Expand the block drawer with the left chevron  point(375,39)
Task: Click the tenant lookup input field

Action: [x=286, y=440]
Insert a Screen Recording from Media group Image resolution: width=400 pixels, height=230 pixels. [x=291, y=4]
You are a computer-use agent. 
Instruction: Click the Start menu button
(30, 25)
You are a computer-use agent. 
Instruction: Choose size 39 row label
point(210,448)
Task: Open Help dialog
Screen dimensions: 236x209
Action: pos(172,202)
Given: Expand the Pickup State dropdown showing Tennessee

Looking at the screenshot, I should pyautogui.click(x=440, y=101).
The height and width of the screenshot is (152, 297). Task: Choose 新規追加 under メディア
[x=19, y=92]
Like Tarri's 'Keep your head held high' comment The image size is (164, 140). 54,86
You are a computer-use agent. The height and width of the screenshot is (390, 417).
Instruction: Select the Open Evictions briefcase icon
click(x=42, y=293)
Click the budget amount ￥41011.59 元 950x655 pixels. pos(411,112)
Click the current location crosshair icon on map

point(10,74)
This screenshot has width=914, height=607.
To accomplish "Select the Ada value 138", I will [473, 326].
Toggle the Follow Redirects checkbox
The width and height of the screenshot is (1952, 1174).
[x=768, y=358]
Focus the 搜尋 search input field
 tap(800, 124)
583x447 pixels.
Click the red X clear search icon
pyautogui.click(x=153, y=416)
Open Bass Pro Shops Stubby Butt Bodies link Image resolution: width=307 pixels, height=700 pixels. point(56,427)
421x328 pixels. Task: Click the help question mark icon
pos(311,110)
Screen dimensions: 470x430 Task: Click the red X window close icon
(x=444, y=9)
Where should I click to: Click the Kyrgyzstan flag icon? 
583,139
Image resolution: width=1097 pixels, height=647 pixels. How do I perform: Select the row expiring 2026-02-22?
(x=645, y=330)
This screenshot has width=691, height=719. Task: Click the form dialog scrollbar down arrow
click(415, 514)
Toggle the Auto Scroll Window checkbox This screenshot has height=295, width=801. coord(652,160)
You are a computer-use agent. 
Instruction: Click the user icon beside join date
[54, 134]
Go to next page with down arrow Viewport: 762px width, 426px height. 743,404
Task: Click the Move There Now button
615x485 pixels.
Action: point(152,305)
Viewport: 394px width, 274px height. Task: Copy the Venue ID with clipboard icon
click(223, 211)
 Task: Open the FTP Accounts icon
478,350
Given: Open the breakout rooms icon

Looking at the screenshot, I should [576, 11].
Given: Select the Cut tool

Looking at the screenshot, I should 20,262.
·····
WHAT THIS TASK INVOLVES => Return every line from the entries above that contains the word "Toggle".

COMPLETED EXERCISE =>
Toggle the Follow Redirects checkbox
Toggle the Auto Scroll Window checkbox This screenshot has height=295, width=801. coord(652,160)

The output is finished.